Sunday, October 25, 2009

A Shiny Bit of Perspective on the Metals That Gleam.

As the hate-mail has continued to pour into this writer's inbox, my position of selling out of the precious metal stocks that I purchased in late fall 2008 continues to be psychologically fortified.  After all, as I have said many times previously, I am as contrarian as I can be - the more hate mail I get (not that I'm a glutton for punishment or anything!), the more confident I am.

Loneliness, it seems, can be a wonderful thing at times.  In terms of finance it can be the best of things.

It is the state in which I find myself now - alone (or far enough between the few on my side that I might as well be) in my bearish calls on the precious metals.

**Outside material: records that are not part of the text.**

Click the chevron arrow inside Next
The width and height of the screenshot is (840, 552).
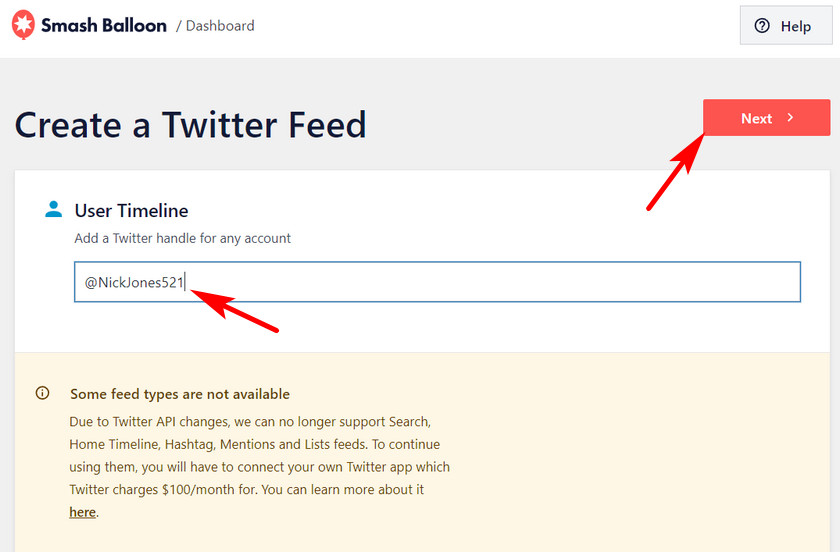click(791, 117)
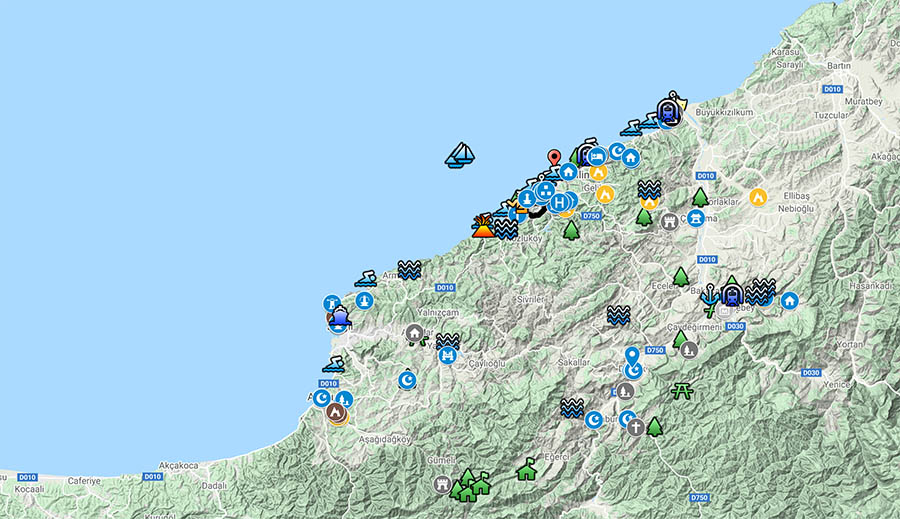Open the gray cross church marker

(635, 427)
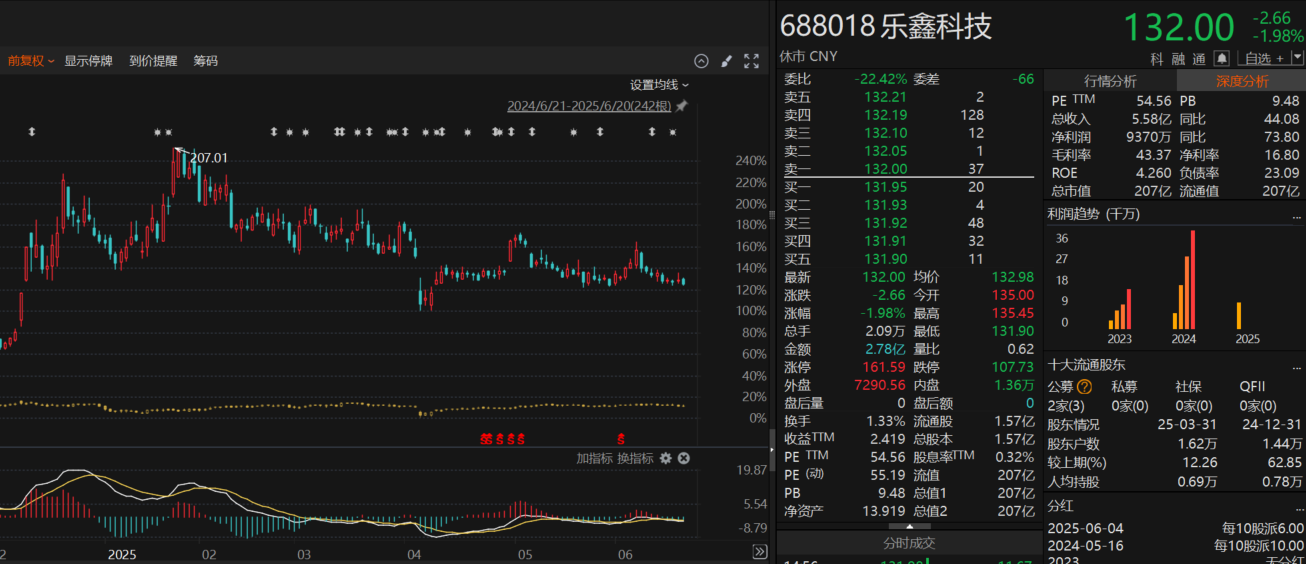Image resolution: width=1306 pixels, height=564 pixels.
Task: Open indicator settings gear icon
Action: (666, 458)
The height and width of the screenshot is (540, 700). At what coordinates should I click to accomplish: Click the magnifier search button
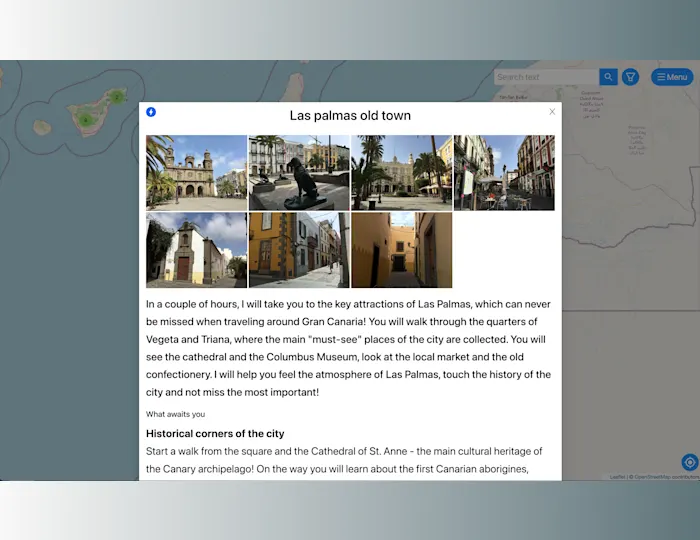pyautogui.click(x=608, y=77)
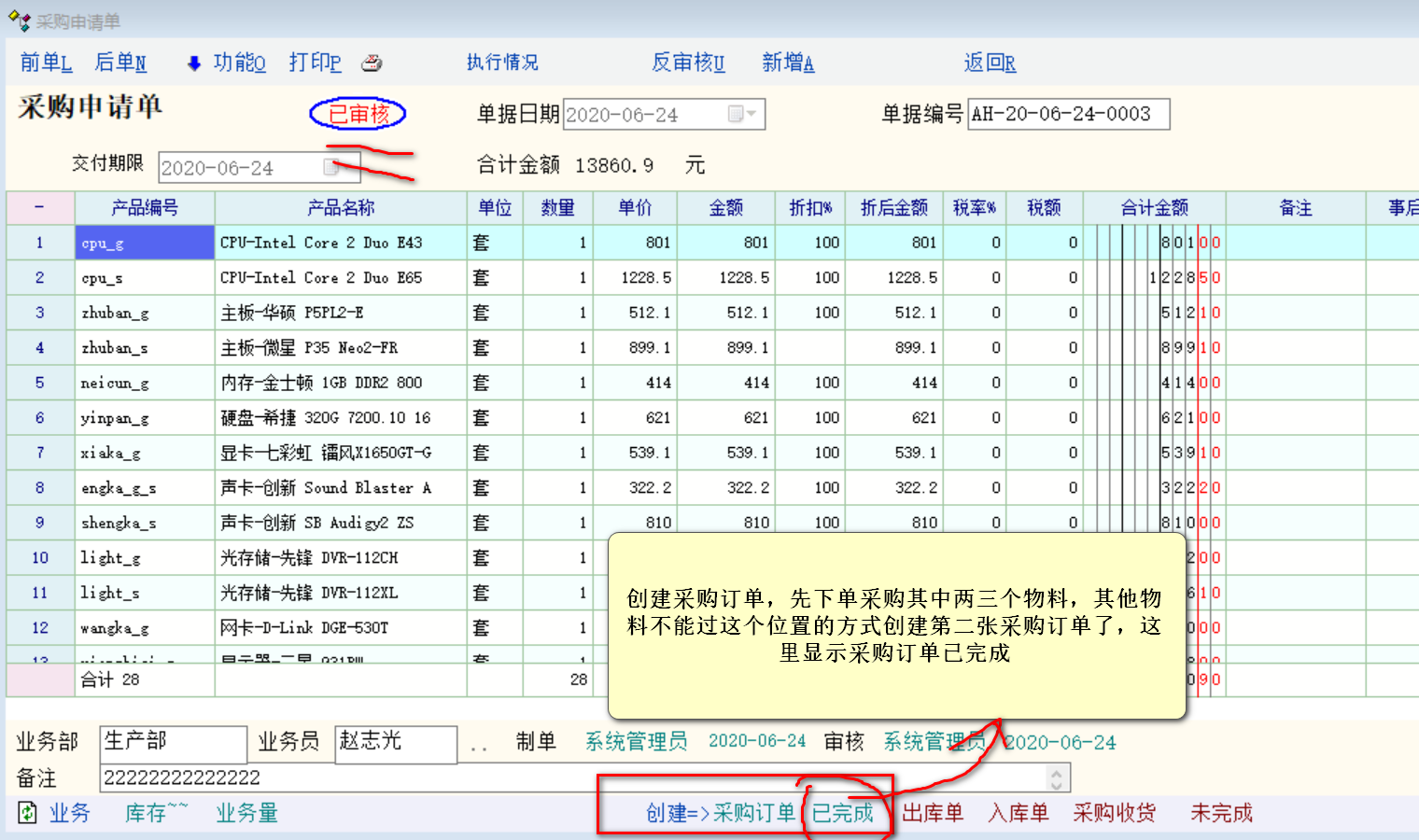
Task: Click the green refresh icon beside 业务
Action: (28, 813)
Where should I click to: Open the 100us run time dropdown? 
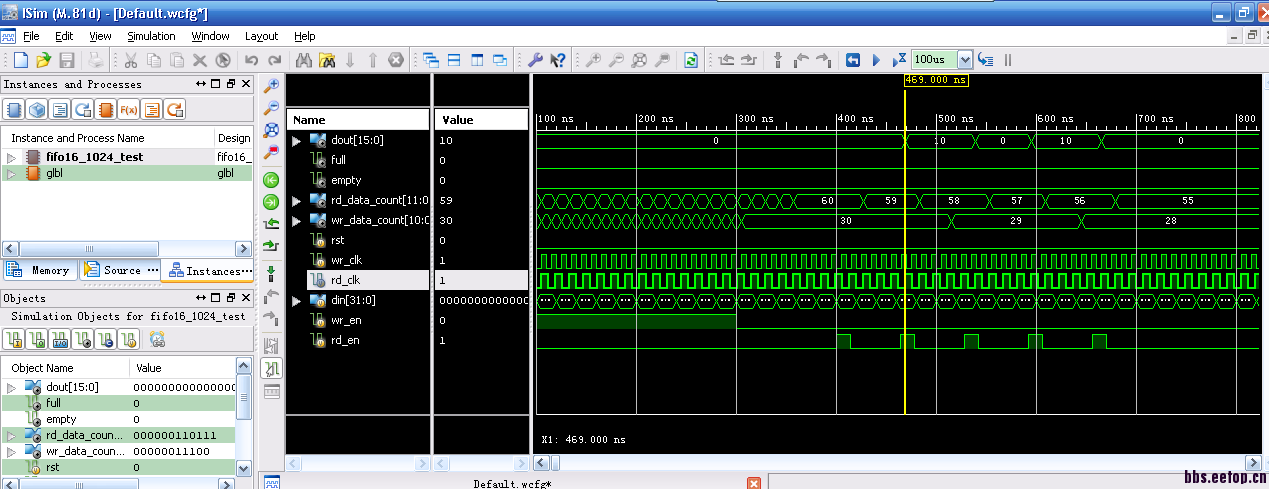pyautogui.click(x=965, y=60)
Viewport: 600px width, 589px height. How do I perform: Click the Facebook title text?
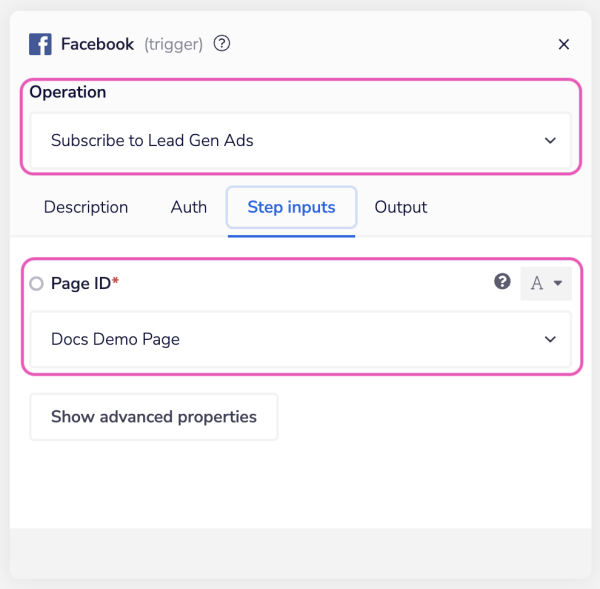(97, 45)
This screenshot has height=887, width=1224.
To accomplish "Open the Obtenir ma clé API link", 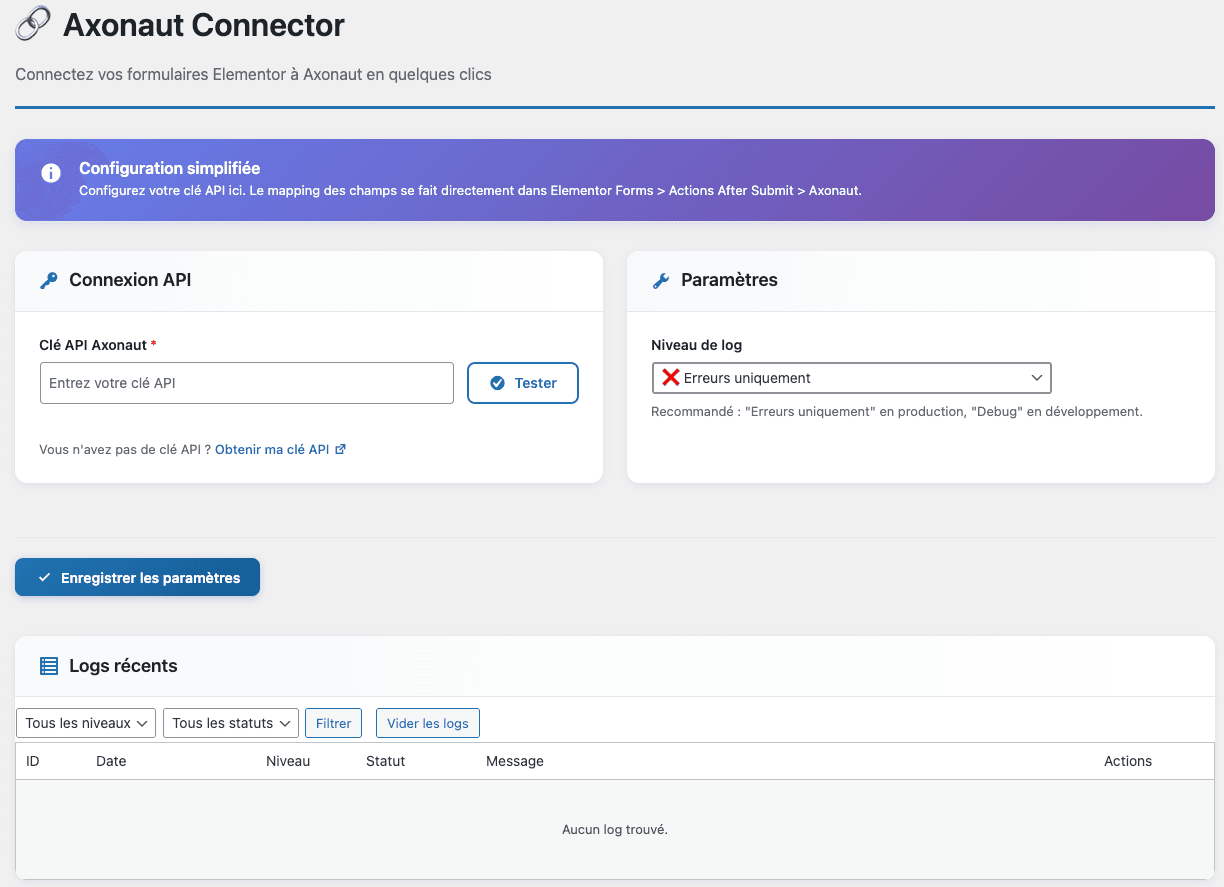I will click(273, 448).
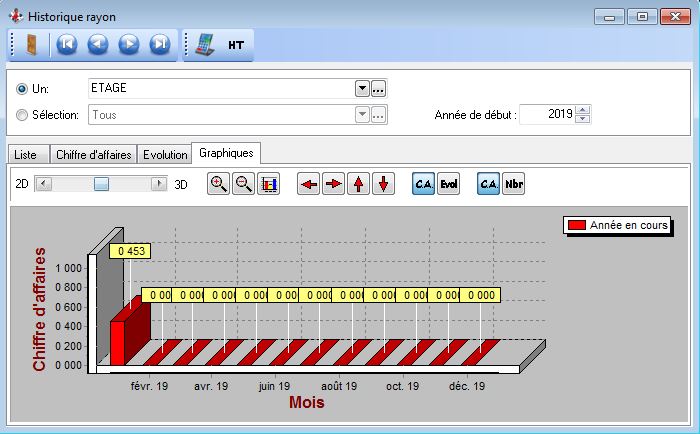
Task: Go to the previous record
Action: pyautogui.click(x=97, y=44)
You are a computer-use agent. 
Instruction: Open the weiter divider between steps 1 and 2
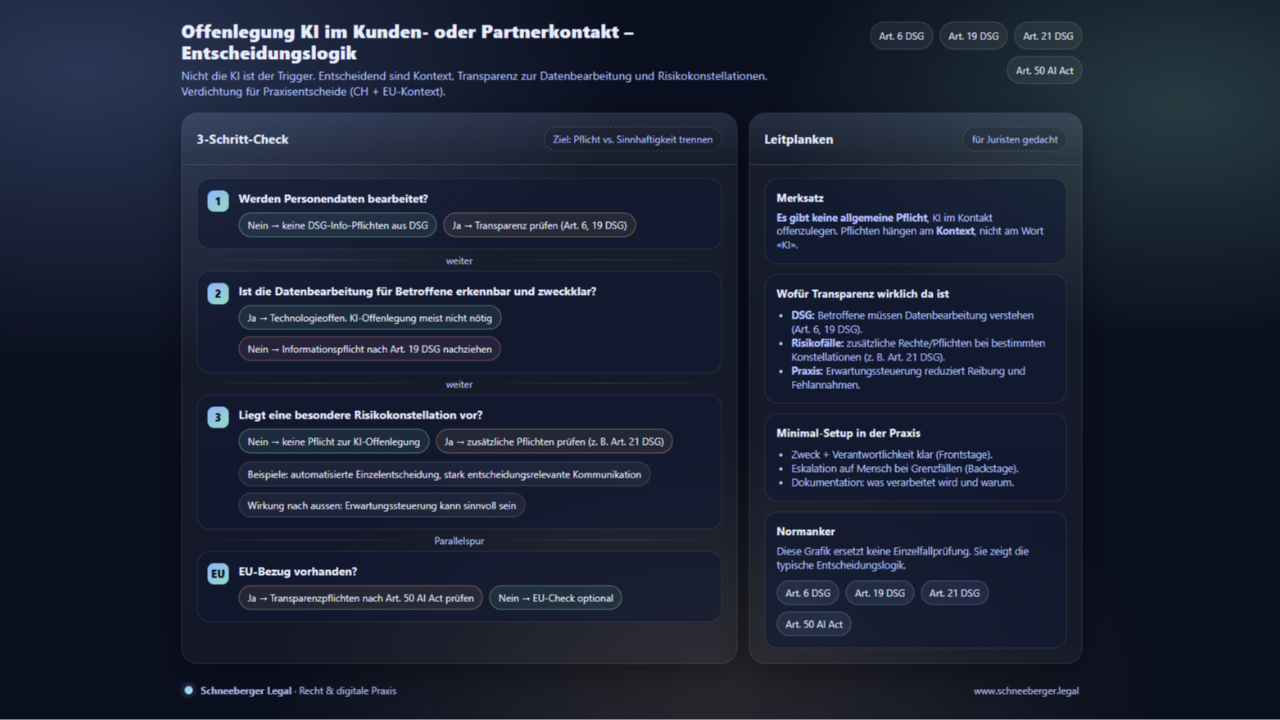pyautogui.click(x=459, y=261)
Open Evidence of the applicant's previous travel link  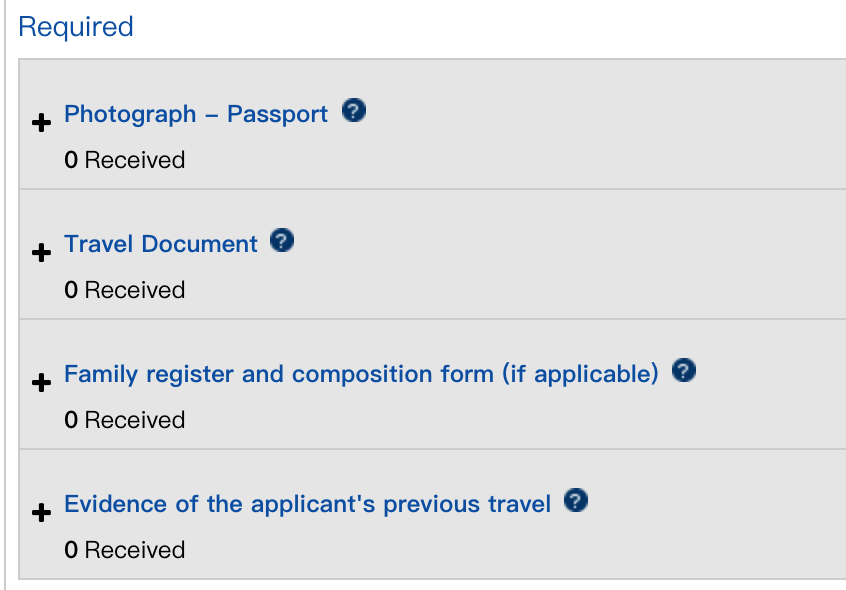[307, 504]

I know that changing a gold bug's mind is about as likely as Mr. Obama having a personal free-market Renaissance, but I still feel it is my duty to try - the only wish I have at this point of the game is to save folks from making the mistake of trading something that is going to go UP in value for something that is going to go DOWN in valueThis is not the type of decision that makes the least bit of prudential sense, and yet, the number of those making it grows greater and greater daily.

But don't just take my word for it:

Gold Open Interest is far above the previous all-time high in March 2008.  the additional 50,000 open contracts is 500,000 ounces of gold, or  $525,000,000.00 of additional exposure to the gold market.  This is of course not including gold stocks, which have extremely low short ratios (the amount of shares short versus total shares available to trade).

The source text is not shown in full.